# [TEXT SEGMENT]
BEGIN
As Super League IX champions, the Rhinos faced 2004 NRL season premiers, the Canterbury-Bankstown Bulldogs in the 2005 World Club Challenge. Senior played at centre in Leeds' 39–32 victory. In 2005 Senior became only the 20th player in the club's history to score 100 tries in his career.
Senior played for the Rhinos in the 2005 Challenge Cup Final at centre in their loss against Hull FC.

In January 2007 Senior celebrated his Testimonial match for the Rhinos with a 50–0 thrashing of his home town club, the Huddersfield Giants. Senior scored a late try in the match.

Senior was an integral part of the Rhinos squad that won the Super League Grand Final for three consecutive seasons in 2007, 2008 and 2009, all against St. Helens. During the 2009 season, Senior became the first player to reach 500 Super League appearances.

In 2009 Arriva Yorkshire asked local members of the public to nominate the thirteen best ever Rugby League players to have played in West Yorkshire as the 'Arriva Yorkshire Rugby League Dream Team'.

Senior made the final thirteen, along with Rugby League greats Trevor Foster MBE, Neil Fox MBE, Albert Goldthorpe, Alan Hardisty, Lewis Jones, Stan Kielty, Roger Millward MBE, Malcolm Reilly, Garry Schofield, David Topliss, Dave Valentine and Adrian Vowles.
END
# [TASK BRIEF]
Carry the passage on Senior's rugby league career with the Rhinos forward from its last sentence. The items that follow have no connection to the passage.

# [RECORDS SUPPLIED]
BEGIN
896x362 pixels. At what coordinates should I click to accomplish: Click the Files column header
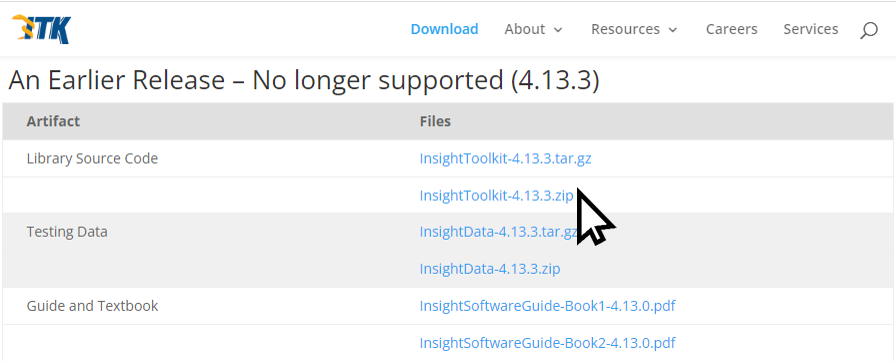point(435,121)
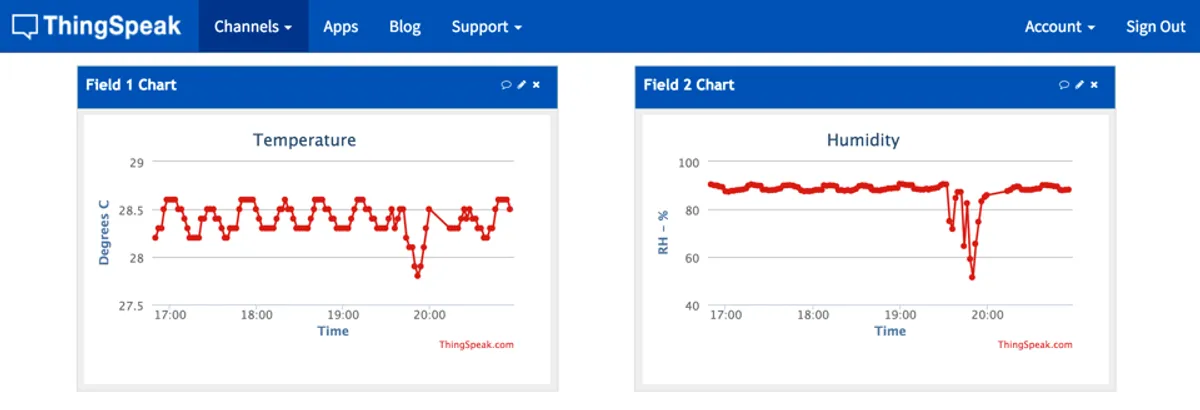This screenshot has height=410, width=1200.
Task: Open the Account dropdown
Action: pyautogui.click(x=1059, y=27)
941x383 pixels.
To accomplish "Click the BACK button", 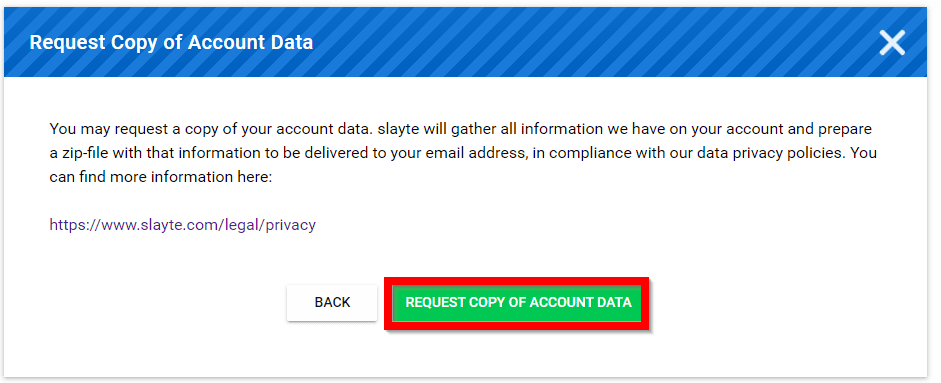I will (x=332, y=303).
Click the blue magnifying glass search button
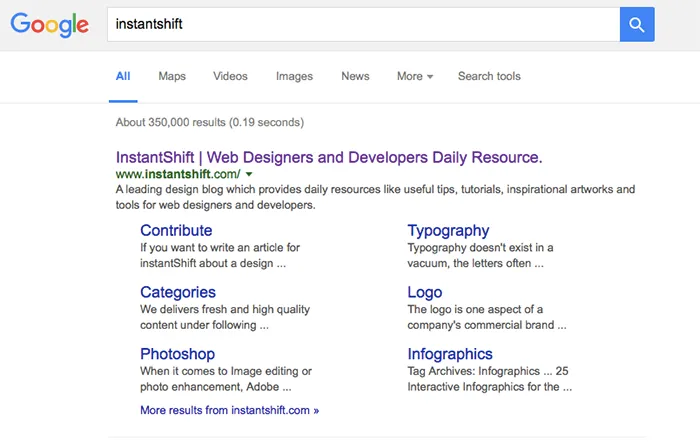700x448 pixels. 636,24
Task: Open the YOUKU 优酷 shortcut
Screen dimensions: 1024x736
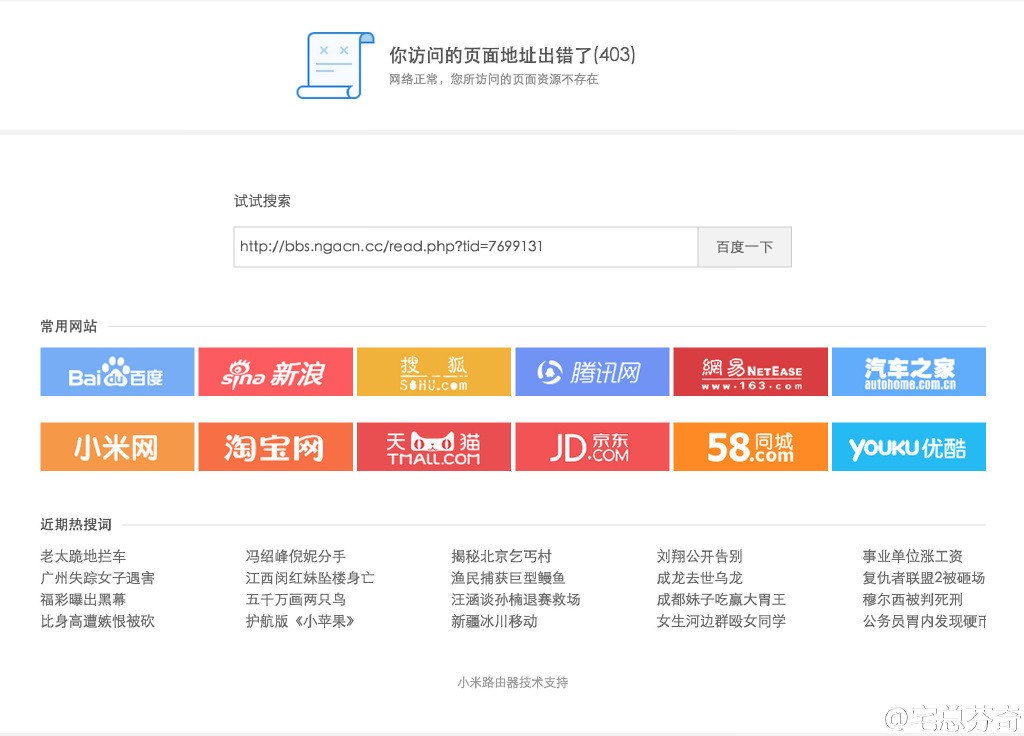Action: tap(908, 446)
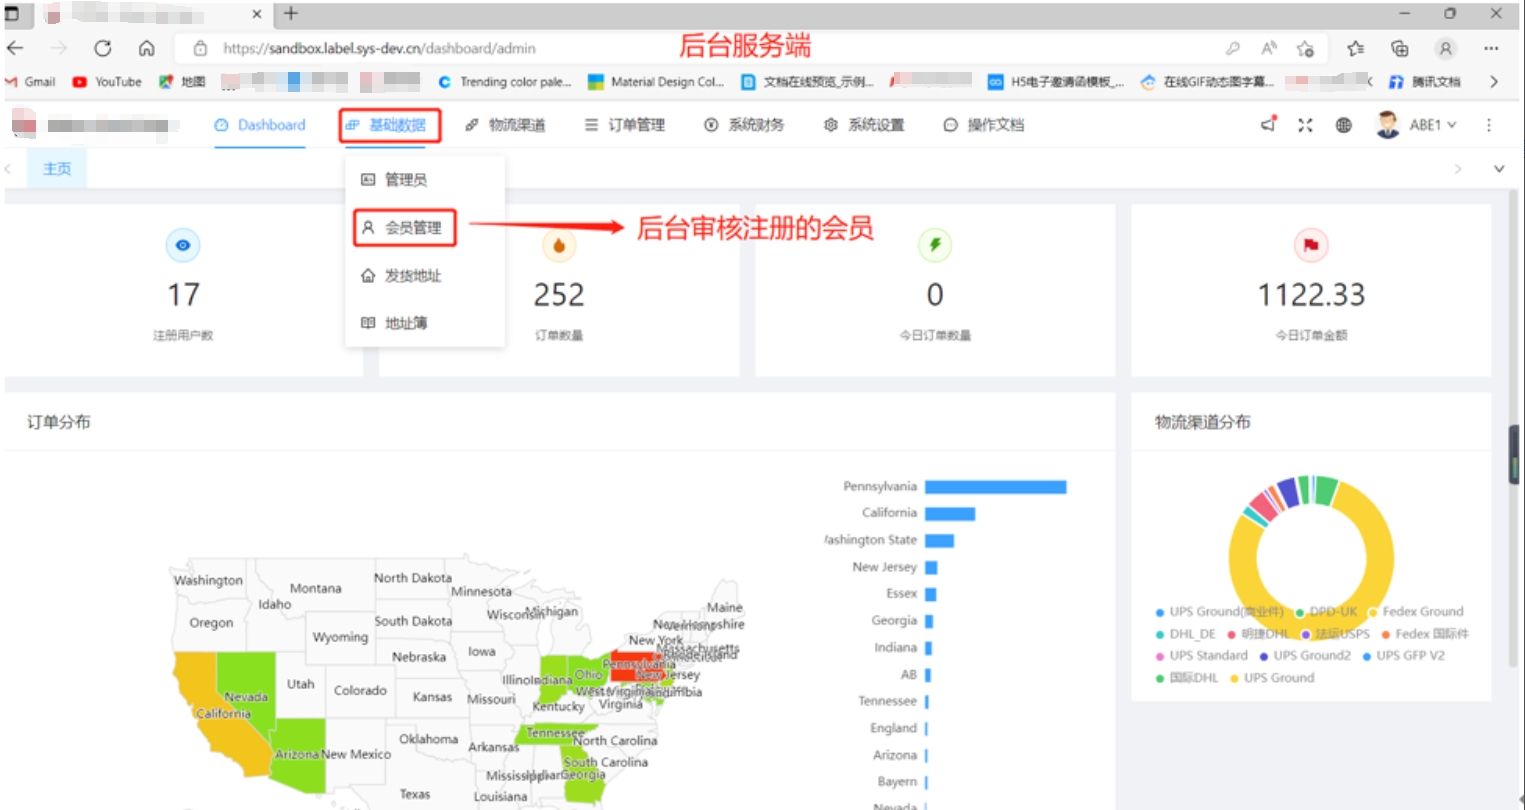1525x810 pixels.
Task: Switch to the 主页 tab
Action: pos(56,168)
END
BEGIN
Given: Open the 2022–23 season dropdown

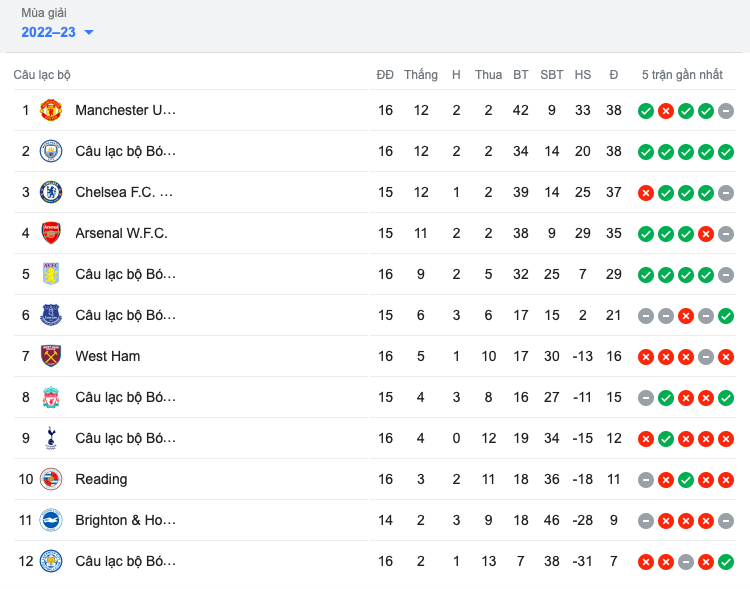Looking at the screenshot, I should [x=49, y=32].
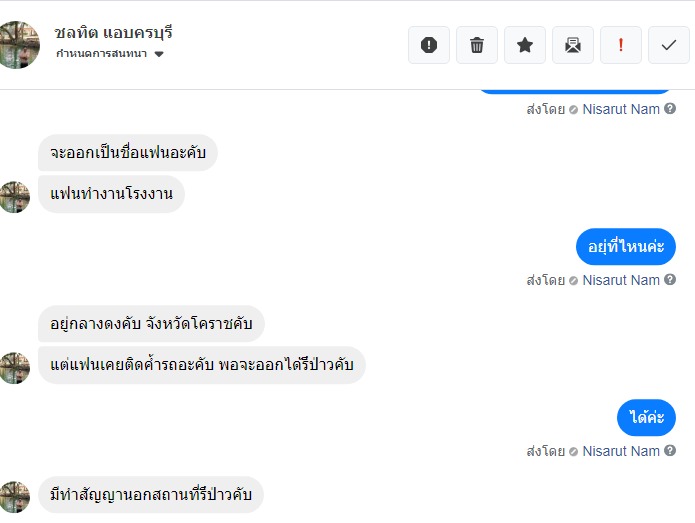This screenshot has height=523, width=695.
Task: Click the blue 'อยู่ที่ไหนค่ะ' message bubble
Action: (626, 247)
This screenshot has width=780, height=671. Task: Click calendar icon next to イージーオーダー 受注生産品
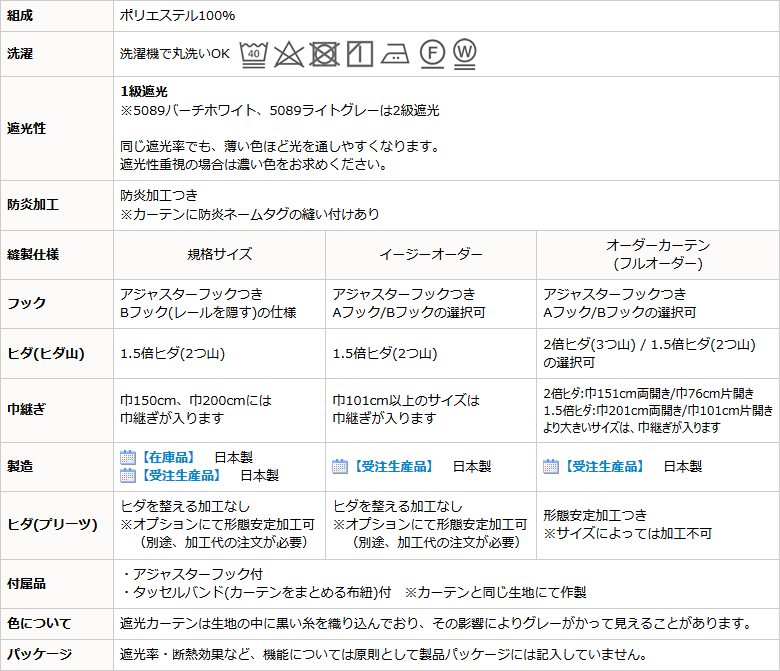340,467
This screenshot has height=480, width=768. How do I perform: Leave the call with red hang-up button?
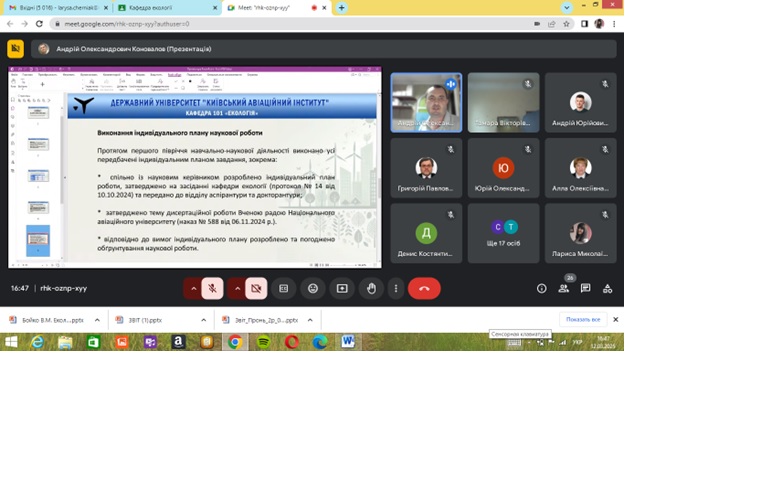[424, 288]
END
# [ANSWER BELOW]
 A ceremony was held in August 2009 at The Jungle, the home of the Castleford Tigers. A fleet of new buses were named after all the players.

He played in the 2009 Super League Grand Final victory over St. Helens at Old Trafford.

He played in the 2010 Challenge Cup Final defeat by the Warrington Wolves at Wembley Stadium.

At the end of the 2010 season Senior was named in the Super League Dream Team for the fifth time in his career.

===Crusaders RL===
On 7 July 2011 it was announced Senior was to join the Crusaders on a 2-year deal from 2012 making 2011's Super League XVI his last season for the Leeds Rhinos.

However, on 26 July 2011 the Crusaders withdrew from the Super League. Keith Senior retired as a professional rugby league footballer shortly afterwards.

===Representative honours===
Senior made his Great Britain début in 1996, scoring a try after coming off the bench in the 72–4 win over Fiji. He also made his first start for Great Britain in 1998, against New Zealand.

Senior represented England at the 2000 Rugby League World Cup.

Senior also represented Yorkshire in the now defunct 'War of the Roses' Origin Series, against cross-Pennine rivals Lancashire. Senior played in three consecutive defeats in 2001 and 2002, twice at Headingley, scoring two tries. In 2003 Yorkshire beat Lancashire. Senior scored two tries in the 56–6 victory at Odsal Stadium.

Senior was selected in the Great Britain team to compete in the end of season 2004 Rugby League Tri-Nations tournament. In the final against Australia he played at centre in the Lions' 44–4 loss.

In 2007, Senior played in all three Test matches during the 3–0 series whitewash over New Zealand.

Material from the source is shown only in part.